Wednesday, November 20, 2019

     "Not all who wander," observed Lord of the Rings author J. R. R. Tolkien, "are lost."  Isn't this like the human being?  When we wander, we let go.  We let go of our plans and intentions, set aside our immediate ambitions.  We step away from the past, cast aside the future.  We don't plan, we don't frame.  We don't set a time.

Where is the last place you'd want to get lost?
     But are we lost?  Over twenty years ago, I read an interview with a person I'll call James, a prisoner on death row in the state of Texas.  Earlier in his life, many years before, in fact, James murdered another human being.  In a week, he was to be executed for his crime.  All his life, James had, by his own account, wandered.  He never thought about what his life meant, never thought about where it began or where it was going.  He only did what was immediately before him.
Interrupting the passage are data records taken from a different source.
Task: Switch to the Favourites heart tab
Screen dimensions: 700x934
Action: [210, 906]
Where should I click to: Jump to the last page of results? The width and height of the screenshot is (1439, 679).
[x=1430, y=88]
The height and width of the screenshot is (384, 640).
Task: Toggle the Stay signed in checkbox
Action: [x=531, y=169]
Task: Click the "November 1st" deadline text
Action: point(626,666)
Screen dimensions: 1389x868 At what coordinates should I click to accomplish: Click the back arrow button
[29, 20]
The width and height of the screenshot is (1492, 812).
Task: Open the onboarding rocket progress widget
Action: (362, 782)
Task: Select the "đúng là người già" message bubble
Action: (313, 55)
     By his own account, James was lost.

     At some point in his imprisonment, however, James embraced Christianity.  He gave his heart to Jesus.  Everything changed.  Though he continued to wander, to wander through the permutations of the appeals processes of death row, to wander through the many doors he found in his new life with Jesus, he no longer felt lost.  He knew, ultimately, where he was going.  As he put it in the interview, "All my life, I never had a home.  Now I'm going to have one."

     Sometimes we wander, sometimes we make plans.  Still other times, we have no clue about either one.  Perhaps it is when we are the most lost that we are the most found.